# Task to carry out:
In the rows from the line that has "Click the BAB Technologie house logo" through the end of the rows, change "logo" to "emblem" and keep everything else the same. Give only those rows, and leave the pictures out.

# Data excerpts:
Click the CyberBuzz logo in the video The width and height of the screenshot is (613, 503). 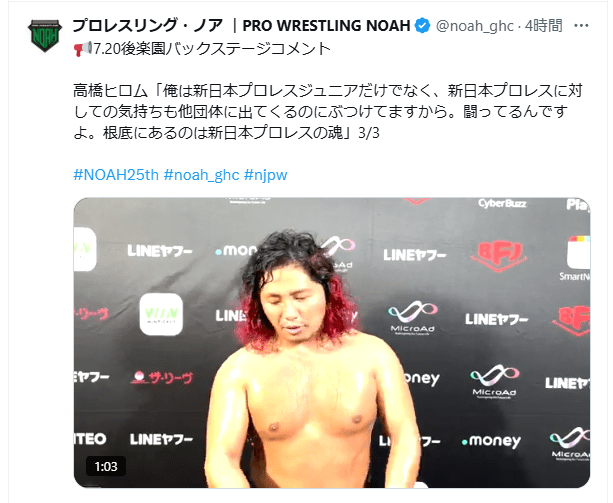point(502,203)
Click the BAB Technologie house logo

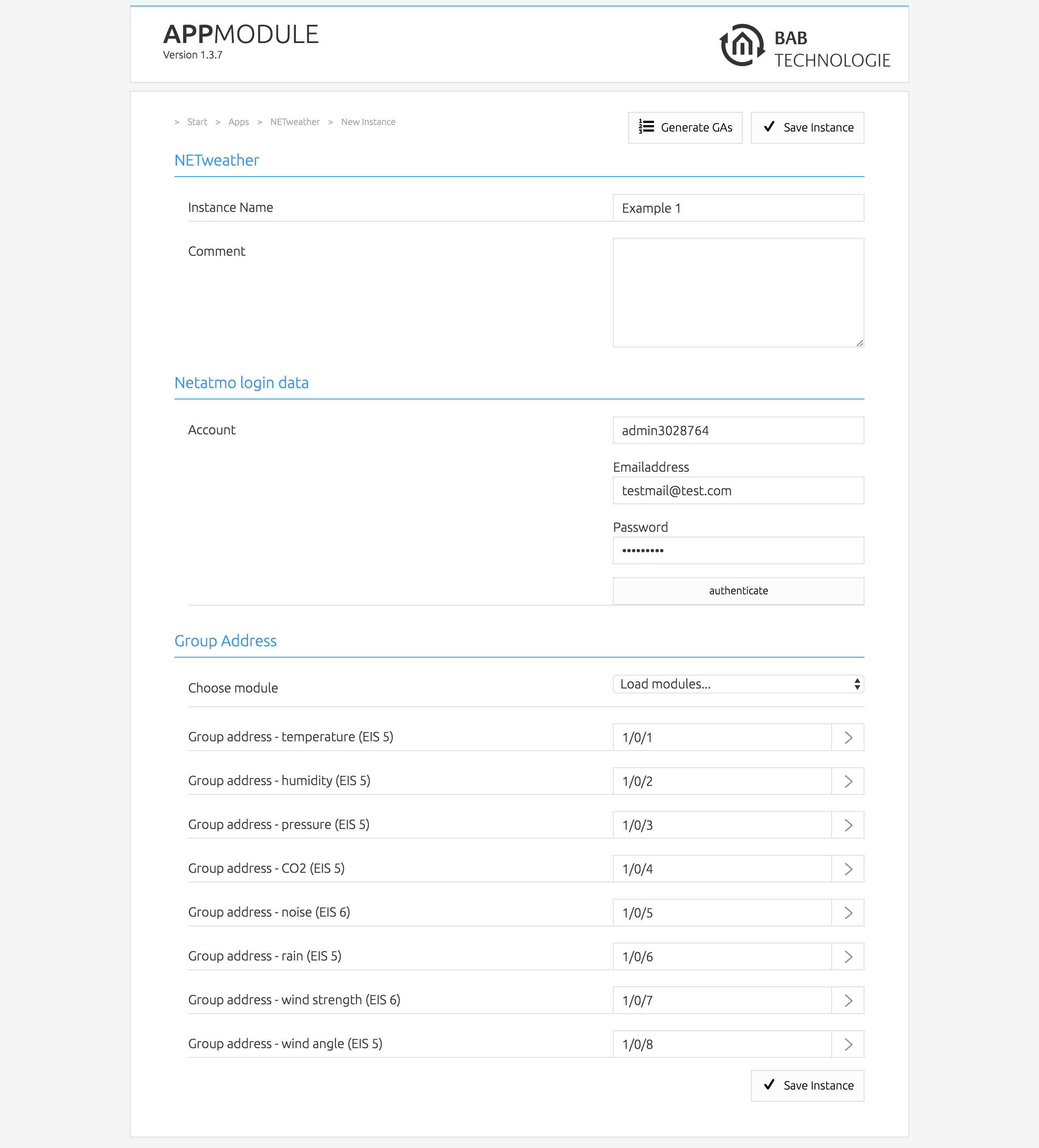click(x=742, y=45)
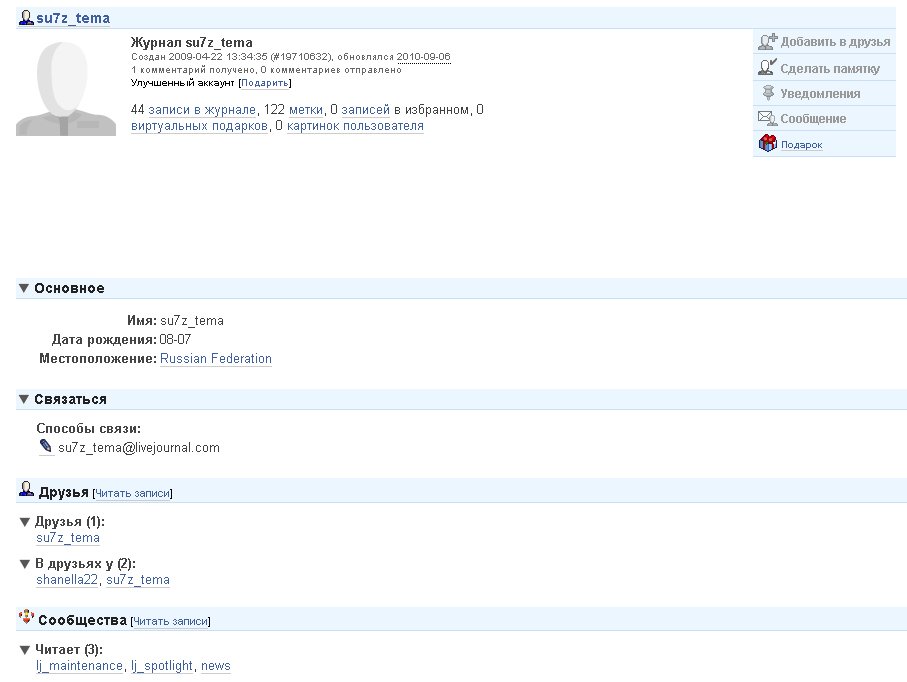Click the Подарить upgraded account link
This screenshot has height=682, width=907.
point(265,83)
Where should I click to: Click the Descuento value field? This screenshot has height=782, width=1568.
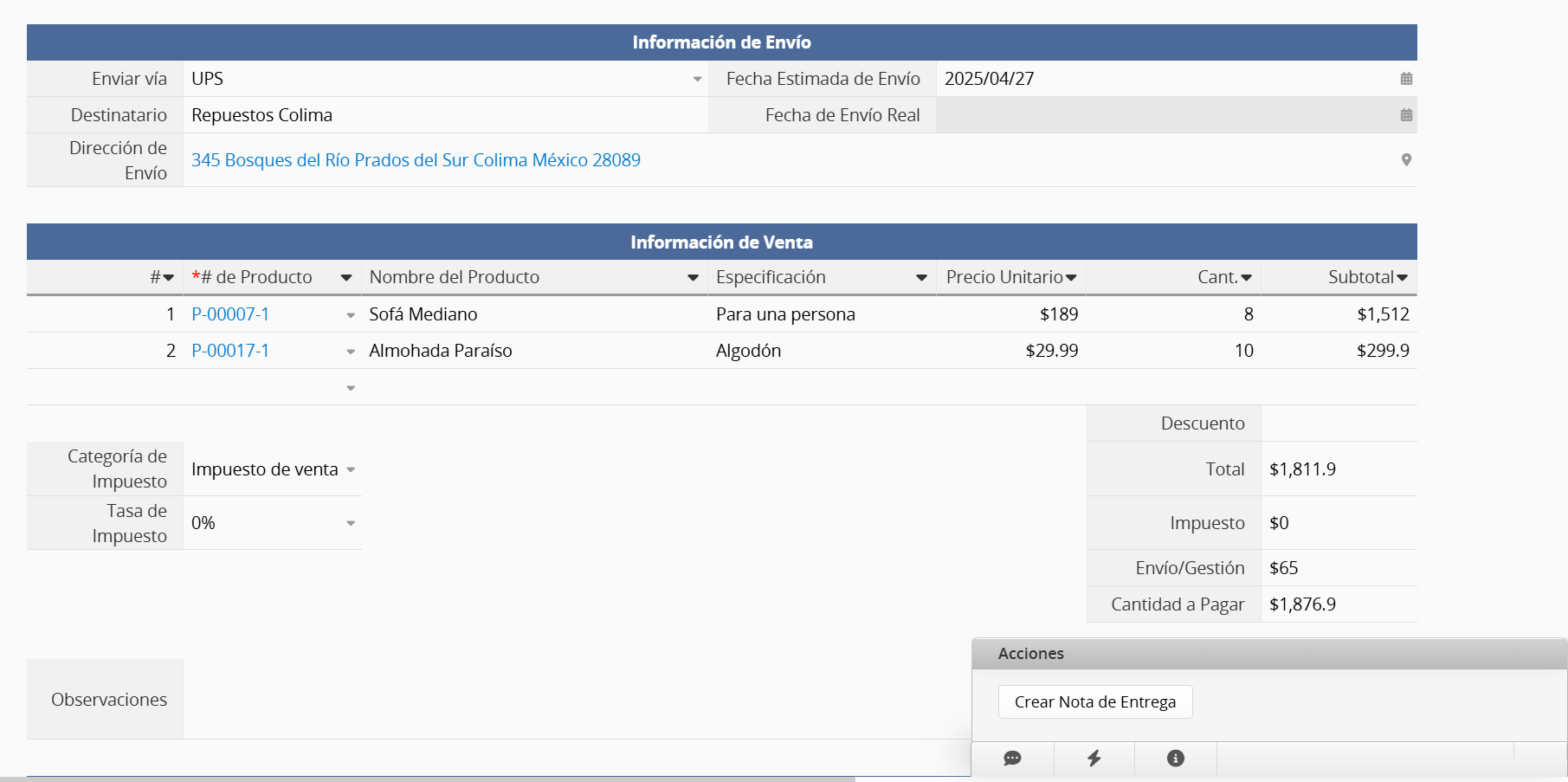point(1338,423)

# Exercise output:
Click the BAB Technologie house emblem

click(x=742, y=45)
Click the Подарить upgraded account link
This screenshot has height=682, width=907.
point(265,83)
Where should I click to: Click the Descuento value field? This screenshot has height=782, width=1568.
point(1338,423)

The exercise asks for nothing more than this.